Notre adresse encore à Montpellier. Pourtant déjà, nous sommes un peu là-bas, parmi les rues étroites et l'eau des fontaines. On commence à regarder tout ce qu'il faudra déménager. Piles de livres, frigo végétarien, et cahier de notes d'un collège de la Paillade.
On fait le choix de tout ce qu'on abandonne ici. La collection des San Antanio. Le vieux sommier grinçant qui nous servait de lit. Et la baguette hors de prix à la boulangerie d'Aiguelongue.

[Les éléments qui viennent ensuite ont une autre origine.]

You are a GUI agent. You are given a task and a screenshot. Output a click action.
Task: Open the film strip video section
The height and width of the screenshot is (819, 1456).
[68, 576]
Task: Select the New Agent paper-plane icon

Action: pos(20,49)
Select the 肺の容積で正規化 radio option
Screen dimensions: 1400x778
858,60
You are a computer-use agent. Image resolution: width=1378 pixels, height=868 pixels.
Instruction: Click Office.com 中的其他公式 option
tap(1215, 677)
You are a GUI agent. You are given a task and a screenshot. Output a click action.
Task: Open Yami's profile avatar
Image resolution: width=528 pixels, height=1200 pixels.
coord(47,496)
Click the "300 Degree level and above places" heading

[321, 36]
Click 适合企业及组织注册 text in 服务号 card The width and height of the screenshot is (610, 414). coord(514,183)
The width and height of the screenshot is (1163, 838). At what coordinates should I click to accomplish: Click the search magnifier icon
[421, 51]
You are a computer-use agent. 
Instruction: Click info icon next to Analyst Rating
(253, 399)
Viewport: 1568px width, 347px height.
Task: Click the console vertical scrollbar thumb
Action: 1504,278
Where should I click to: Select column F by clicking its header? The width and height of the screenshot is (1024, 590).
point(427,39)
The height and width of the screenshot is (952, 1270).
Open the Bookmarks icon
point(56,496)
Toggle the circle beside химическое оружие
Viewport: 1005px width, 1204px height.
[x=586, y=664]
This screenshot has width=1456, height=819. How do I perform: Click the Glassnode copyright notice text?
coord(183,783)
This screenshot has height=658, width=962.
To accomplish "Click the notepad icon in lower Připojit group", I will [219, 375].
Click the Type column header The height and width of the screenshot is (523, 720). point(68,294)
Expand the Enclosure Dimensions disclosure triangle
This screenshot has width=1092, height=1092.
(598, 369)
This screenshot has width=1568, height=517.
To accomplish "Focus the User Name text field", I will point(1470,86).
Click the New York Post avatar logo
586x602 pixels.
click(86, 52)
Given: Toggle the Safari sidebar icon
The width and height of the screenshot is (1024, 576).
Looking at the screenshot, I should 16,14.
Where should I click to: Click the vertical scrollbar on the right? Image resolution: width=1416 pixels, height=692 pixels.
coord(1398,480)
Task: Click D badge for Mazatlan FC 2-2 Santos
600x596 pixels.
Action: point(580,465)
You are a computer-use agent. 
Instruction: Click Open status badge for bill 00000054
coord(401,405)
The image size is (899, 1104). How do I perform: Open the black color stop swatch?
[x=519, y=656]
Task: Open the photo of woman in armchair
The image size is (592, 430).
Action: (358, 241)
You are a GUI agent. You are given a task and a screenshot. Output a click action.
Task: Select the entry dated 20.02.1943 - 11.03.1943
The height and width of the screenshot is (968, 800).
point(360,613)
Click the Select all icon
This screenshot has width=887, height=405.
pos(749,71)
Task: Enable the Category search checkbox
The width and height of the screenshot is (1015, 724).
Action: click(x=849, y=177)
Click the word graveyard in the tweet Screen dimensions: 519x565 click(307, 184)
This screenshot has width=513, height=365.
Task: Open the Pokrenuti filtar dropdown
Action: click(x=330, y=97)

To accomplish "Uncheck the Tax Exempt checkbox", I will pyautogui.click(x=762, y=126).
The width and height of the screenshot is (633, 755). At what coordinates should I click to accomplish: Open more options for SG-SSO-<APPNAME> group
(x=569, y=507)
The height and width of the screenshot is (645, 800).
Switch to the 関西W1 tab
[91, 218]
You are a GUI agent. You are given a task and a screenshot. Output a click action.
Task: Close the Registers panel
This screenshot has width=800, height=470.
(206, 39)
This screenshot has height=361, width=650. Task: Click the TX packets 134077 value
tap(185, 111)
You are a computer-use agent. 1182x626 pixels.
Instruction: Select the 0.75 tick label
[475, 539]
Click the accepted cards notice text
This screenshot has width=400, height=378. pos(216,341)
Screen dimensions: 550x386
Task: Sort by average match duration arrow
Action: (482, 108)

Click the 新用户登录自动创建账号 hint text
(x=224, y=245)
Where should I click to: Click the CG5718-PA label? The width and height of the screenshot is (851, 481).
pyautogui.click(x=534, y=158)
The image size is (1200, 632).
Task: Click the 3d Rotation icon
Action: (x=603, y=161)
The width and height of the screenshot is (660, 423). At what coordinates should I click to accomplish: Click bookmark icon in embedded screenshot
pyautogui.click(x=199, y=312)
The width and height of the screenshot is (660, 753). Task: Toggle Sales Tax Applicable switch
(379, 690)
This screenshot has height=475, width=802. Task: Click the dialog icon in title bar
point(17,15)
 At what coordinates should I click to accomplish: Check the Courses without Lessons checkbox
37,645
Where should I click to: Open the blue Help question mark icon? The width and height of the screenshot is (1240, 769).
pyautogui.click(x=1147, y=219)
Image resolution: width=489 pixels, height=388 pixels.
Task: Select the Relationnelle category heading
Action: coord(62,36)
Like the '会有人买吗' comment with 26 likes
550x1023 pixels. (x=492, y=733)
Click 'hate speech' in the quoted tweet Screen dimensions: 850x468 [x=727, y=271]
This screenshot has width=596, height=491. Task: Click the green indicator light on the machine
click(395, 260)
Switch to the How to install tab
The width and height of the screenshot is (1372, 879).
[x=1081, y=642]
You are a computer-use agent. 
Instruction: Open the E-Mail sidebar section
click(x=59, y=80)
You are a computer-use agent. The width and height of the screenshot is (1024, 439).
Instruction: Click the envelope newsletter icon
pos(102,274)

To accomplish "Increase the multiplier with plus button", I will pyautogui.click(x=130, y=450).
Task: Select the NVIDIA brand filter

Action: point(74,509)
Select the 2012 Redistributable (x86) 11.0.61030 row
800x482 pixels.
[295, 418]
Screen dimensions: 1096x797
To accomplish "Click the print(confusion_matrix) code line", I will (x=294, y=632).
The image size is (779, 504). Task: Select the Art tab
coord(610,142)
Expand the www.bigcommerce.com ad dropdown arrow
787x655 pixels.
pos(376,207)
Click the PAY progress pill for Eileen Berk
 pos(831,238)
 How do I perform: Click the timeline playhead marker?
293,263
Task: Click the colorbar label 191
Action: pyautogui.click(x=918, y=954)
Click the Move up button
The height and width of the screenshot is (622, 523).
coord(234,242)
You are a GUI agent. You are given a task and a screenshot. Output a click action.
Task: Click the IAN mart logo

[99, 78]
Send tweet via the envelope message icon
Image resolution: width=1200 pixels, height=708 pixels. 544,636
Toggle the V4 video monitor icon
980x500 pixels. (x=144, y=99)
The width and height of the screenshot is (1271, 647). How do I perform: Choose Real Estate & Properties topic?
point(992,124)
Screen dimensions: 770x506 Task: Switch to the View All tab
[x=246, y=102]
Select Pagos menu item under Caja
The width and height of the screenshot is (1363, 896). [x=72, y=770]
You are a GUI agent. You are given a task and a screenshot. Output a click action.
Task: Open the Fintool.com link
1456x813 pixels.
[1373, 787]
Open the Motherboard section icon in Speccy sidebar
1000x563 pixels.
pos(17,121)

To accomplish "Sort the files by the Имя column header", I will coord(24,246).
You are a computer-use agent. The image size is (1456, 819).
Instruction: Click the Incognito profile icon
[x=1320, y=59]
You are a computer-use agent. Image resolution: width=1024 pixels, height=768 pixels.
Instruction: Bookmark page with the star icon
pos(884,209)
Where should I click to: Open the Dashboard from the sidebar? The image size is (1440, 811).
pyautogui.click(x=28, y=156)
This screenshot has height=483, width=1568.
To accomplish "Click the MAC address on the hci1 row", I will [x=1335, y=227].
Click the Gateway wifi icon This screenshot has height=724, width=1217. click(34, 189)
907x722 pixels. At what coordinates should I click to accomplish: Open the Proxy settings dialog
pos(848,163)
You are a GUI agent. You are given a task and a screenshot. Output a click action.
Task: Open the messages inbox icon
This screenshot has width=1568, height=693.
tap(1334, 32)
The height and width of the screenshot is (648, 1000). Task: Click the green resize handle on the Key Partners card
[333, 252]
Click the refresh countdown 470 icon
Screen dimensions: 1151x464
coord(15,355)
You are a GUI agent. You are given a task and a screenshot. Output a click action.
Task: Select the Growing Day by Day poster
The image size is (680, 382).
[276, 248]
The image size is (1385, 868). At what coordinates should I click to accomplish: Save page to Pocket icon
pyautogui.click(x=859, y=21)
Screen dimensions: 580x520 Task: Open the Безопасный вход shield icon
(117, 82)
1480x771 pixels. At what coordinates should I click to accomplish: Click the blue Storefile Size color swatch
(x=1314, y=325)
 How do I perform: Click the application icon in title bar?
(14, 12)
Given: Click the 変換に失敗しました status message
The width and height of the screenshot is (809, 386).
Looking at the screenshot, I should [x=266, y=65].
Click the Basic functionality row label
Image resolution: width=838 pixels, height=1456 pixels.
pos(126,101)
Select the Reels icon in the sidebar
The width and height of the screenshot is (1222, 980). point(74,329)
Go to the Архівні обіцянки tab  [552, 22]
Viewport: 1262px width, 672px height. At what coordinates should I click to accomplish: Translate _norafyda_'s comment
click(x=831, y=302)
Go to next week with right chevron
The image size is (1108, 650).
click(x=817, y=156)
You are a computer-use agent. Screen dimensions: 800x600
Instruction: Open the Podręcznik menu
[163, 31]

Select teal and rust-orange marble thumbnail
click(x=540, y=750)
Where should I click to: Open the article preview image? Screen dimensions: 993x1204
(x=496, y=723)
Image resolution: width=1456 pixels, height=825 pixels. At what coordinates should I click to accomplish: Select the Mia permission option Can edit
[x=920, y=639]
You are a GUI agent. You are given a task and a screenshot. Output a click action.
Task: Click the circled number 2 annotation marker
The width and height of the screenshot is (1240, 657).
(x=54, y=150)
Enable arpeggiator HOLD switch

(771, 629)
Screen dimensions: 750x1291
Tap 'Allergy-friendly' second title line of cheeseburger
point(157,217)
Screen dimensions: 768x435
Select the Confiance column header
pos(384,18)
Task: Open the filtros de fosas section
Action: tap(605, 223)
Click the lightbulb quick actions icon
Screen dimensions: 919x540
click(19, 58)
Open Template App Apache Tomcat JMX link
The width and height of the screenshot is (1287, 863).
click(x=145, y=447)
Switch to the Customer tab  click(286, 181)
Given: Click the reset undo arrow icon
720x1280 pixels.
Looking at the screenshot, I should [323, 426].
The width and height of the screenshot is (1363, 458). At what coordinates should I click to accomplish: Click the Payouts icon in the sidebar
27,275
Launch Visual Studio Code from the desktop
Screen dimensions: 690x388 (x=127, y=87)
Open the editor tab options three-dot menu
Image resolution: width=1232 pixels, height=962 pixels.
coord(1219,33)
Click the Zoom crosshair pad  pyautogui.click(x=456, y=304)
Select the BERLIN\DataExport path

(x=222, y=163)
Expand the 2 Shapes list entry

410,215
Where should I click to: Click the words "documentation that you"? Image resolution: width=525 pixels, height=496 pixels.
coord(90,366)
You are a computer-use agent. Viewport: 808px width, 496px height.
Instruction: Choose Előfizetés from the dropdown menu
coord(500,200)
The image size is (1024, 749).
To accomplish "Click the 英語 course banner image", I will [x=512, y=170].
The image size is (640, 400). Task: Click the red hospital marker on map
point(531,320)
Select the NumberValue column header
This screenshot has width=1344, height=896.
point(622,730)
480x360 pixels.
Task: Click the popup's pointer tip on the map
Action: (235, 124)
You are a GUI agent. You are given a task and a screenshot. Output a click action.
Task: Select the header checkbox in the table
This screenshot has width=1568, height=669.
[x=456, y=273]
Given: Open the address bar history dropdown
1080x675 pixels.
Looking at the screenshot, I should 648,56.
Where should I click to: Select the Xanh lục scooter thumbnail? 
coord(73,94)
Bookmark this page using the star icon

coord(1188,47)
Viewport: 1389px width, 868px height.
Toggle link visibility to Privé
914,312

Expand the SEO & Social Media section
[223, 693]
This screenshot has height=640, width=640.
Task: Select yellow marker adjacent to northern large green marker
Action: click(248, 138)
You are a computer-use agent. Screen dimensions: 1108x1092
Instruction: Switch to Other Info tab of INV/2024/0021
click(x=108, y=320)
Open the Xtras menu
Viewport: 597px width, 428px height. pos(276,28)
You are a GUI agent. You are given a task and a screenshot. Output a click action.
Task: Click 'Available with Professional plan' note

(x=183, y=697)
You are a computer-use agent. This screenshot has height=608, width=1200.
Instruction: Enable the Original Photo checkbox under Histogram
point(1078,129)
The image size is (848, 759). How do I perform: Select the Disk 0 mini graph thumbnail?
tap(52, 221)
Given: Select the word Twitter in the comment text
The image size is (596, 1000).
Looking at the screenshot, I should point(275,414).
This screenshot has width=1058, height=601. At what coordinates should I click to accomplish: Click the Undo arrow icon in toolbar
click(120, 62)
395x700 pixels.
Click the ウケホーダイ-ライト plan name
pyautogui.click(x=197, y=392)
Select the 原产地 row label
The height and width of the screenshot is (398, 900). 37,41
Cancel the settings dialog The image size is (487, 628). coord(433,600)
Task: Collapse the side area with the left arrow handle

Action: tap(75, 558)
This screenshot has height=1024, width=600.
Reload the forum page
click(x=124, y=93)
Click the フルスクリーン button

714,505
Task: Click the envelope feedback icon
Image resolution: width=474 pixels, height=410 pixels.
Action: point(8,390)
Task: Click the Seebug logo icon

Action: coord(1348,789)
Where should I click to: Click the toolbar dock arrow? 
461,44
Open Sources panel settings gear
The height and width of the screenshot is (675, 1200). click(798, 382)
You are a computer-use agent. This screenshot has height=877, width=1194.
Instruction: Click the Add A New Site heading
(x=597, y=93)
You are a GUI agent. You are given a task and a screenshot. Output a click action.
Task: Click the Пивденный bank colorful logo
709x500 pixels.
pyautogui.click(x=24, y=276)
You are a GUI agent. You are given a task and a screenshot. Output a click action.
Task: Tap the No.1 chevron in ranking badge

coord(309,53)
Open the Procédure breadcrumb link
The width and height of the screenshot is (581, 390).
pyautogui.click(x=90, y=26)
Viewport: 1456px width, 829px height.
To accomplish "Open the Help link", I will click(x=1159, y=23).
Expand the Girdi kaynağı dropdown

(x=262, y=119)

Et puis ce qu'on a mis déjà dans les cartons, pour être sûr de ne pas les perdre. Un vieil appareil photo argentique. La recette des langoustes de Mamie Germaine. Les disques, enveloppés de cellophane, de Django Reinhardt.
Thomas veut qu'on emporte aussi le vieux toboggan en bois du parc de l'Aiguelongue.
Reste une remorque entière qui, on l'espère, parviendra à nous suivre. Avec le bruit des bouteilles de vin qui s'ouvrent à la table des copains. Les promenades près des bateaux. Et puis cet ordinateur plus ancien qu'une machine à écrire où sont tapés tous mes textes.
J'ai vu Anne hier glisser des tracts sur la condition animale sous la pile des disques de Django. Elle n'a rien osé dire sur les San Antonio que j'y avais planqués.